A mediados de diciembre de 1945 dirigió un mensaje al clero que sintetiza su existencia:«Tengo la conciencia limpia y en paz ante Dios, que es el más fidedigno de los testigos y el único juez de nuestros actos, ante la Santa Sede, ante los católicos de este Estado y ante el pueblo croata». Más tarde, añadiría: «Estoy dispuesto a morir en cualquier momento». En septiembre de 1946 la milicia irrumpió en la capilla donde oraba y le apresó de nuevo: «Si estáis sedientos de mi sangre, aquí me tenéis», fueron sus palabras. Era el inicio de un durísimo e injusto proceso que afrontó con entereza y una fortaleza admirable. Su madre fue presionada brutalmente para influir en el beato, pero ella le dijo valerosamente: «Yo, tu madre, te prohibo decir lo que te pidan. Piensa en tu alma y cállate, no digas una sola palabra»Ella misma moriría mártir en un campo de concentración.

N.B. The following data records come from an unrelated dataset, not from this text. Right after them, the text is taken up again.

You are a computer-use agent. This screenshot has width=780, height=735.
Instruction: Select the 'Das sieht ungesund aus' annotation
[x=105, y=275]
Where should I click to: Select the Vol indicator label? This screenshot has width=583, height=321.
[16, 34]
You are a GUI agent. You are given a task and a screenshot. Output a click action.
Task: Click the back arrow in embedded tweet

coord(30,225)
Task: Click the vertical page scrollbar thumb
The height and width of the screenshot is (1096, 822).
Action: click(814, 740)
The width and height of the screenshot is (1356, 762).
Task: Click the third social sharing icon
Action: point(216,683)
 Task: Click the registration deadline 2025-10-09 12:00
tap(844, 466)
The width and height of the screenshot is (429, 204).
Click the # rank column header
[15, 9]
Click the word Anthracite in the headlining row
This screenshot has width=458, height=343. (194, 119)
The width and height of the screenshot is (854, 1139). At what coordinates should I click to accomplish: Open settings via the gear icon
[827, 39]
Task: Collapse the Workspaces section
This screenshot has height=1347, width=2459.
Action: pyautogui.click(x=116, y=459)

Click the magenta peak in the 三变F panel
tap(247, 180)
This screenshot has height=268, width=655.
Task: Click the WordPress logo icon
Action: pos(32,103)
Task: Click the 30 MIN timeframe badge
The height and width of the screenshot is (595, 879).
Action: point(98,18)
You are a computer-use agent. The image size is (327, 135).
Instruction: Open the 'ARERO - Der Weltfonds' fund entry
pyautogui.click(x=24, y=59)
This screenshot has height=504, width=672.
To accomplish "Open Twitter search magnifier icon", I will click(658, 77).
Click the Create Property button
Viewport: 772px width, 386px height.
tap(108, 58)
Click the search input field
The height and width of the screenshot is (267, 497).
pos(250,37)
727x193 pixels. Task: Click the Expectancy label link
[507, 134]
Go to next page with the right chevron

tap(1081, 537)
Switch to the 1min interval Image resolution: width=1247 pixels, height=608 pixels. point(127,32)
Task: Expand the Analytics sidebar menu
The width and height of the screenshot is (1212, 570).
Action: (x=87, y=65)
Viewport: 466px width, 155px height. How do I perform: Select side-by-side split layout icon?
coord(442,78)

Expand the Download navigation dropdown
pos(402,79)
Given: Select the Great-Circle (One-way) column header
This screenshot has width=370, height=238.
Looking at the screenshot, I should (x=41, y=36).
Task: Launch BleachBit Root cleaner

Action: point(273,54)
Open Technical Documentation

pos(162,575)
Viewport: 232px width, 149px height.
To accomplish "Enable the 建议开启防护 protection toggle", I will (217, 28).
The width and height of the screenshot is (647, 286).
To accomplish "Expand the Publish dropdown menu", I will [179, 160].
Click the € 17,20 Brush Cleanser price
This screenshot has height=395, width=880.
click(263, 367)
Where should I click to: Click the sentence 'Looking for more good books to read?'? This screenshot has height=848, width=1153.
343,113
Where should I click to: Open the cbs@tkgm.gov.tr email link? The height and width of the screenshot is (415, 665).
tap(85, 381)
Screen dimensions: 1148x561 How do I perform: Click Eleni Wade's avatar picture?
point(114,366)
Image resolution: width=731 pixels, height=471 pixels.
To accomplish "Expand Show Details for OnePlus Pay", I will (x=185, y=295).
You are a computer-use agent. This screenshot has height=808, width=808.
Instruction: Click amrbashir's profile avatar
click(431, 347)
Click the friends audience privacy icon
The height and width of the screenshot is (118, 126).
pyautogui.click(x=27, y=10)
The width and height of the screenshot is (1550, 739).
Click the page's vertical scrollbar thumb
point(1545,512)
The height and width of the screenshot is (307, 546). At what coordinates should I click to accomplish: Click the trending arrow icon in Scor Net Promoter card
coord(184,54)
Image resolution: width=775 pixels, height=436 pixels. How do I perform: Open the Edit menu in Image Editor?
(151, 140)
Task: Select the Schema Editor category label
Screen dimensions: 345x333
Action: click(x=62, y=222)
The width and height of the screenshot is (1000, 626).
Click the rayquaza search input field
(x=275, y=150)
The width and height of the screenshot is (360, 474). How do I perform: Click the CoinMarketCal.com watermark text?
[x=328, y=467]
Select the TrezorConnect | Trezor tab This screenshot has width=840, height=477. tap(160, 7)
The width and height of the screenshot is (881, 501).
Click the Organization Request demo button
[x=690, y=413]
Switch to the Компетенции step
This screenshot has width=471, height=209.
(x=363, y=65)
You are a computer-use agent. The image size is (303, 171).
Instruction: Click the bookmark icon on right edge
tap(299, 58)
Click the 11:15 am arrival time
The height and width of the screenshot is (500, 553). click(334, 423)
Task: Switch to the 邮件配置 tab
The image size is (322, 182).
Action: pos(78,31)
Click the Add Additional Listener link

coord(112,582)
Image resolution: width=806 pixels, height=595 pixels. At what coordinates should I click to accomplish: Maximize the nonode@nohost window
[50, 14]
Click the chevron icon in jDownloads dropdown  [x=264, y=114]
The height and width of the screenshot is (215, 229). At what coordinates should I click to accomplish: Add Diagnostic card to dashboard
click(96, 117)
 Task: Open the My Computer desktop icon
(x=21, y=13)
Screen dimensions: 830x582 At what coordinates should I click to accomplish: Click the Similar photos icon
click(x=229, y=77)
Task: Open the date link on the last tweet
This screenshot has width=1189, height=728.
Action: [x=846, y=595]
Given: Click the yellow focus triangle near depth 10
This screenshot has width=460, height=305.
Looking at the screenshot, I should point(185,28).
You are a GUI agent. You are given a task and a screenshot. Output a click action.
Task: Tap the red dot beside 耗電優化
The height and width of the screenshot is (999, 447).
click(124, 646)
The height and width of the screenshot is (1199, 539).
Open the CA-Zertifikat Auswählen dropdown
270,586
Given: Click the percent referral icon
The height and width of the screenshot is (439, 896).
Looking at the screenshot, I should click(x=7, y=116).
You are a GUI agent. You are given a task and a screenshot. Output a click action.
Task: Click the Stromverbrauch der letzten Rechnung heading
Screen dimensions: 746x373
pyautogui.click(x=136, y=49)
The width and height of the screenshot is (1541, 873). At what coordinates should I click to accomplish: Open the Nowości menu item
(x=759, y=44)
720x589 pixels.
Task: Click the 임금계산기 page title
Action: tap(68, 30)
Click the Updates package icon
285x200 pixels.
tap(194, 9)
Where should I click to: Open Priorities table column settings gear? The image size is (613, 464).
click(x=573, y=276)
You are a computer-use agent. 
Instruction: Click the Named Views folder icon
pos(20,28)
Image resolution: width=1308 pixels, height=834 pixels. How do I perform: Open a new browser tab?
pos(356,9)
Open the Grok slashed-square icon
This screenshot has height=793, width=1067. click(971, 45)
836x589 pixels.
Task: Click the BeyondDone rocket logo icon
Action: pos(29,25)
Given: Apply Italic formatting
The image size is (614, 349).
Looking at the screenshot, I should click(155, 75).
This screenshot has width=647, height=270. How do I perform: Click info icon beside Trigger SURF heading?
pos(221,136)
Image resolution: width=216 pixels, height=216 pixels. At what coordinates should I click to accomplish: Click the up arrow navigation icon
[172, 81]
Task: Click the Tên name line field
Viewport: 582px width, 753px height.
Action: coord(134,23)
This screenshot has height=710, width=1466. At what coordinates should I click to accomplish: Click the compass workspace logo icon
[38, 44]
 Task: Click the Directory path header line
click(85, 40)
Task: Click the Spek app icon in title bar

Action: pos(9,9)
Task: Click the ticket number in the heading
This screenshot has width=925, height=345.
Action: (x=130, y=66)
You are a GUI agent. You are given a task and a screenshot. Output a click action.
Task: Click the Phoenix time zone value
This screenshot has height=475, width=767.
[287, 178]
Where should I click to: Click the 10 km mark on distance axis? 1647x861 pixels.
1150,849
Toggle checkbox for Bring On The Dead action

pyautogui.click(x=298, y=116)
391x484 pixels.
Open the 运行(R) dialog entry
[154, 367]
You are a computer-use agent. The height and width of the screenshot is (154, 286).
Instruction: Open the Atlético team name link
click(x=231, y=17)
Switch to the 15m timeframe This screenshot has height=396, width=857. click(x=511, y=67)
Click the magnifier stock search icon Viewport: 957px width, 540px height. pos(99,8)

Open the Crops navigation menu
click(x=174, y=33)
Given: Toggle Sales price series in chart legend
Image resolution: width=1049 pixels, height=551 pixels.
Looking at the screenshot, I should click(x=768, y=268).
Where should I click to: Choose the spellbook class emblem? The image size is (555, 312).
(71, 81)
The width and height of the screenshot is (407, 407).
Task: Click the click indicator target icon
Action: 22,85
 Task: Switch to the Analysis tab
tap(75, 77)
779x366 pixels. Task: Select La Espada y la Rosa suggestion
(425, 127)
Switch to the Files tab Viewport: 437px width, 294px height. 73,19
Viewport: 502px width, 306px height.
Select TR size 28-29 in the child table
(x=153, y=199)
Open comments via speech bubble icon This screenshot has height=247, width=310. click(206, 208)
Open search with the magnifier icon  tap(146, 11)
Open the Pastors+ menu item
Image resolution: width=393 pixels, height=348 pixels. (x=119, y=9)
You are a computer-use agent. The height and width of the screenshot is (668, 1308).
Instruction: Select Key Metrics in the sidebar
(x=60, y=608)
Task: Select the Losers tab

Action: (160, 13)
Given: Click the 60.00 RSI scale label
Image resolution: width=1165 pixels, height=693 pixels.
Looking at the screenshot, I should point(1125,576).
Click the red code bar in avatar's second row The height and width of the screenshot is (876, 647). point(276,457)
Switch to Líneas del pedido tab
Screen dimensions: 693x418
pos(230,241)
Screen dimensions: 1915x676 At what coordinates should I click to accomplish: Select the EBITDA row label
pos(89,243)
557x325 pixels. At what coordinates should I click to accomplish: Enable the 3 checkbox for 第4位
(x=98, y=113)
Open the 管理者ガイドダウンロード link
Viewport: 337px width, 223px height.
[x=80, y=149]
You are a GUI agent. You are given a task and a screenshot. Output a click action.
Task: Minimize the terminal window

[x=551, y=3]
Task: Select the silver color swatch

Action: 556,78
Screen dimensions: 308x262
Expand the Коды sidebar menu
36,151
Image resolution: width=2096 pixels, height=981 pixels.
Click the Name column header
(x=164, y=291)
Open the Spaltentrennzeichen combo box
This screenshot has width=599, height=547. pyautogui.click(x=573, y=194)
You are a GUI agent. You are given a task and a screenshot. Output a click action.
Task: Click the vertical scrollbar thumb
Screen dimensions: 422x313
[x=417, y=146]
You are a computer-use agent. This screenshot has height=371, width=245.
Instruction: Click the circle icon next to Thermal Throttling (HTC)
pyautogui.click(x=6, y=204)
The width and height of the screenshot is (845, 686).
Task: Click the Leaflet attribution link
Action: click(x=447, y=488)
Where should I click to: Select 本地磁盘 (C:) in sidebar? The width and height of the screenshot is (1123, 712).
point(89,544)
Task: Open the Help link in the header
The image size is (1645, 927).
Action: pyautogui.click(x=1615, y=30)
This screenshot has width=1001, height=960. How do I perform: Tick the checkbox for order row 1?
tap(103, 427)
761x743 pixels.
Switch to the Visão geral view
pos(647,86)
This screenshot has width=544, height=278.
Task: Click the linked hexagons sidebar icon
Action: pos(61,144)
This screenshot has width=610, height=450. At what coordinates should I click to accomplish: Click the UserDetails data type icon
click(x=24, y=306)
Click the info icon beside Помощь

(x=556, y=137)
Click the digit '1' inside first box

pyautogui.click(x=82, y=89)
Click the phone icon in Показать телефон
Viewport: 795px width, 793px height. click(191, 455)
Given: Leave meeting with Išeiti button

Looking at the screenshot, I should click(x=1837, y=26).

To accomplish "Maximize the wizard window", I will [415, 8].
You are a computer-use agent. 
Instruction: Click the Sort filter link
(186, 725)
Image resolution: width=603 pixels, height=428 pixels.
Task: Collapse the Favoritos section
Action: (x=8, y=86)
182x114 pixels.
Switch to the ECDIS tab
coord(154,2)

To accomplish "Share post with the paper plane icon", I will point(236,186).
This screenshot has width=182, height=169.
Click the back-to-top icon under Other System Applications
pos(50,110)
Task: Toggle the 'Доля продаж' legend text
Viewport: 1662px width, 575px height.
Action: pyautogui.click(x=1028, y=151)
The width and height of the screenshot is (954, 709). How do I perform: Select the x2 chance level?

Luis fue condenado a dieciséis años de prisión y trabajos forzados «por crímenes contra el pueblo y el Estado». Sufrió toda clase de humillaciones y atropellos que aceptó en silencio convirtiendo la celda en un oratorio. En su diario escribió: «Todo sea para la mayor gloria de Dios; también la cárcel». Estando recluído, a finales de noviembre de 1951 Pío XII lo nombró cardenal. El 5 de diciembre de ese año, cediendo a las presiones internacionales, el gobierno yugoslavo consintió en trasladarlo a Krasic bajo libertad vigilada. Un periodista le preguntó: —«¿Cómo se encuentra?». Respondió: —«Tanto aquí como en Lepoglava, no hago más que cumplir con mi deber». —«¿Y cuál es su deber?». —«Sufrir y trabajar por la Iglesia». Murió el 10 de febrero de 1960 siendo fiel a la Iglesia por la cual fue calumniado, condenado y martirizado lentamente, con indescriptible alevosía, aplicándole rayos X cada noche desde un espacio contiguo a la celda que ocupaba. Su lema fue: «Odiar la injusticia y amar la justicia». Juan Pablo II lo beatificó el 3 de octubre de 1998.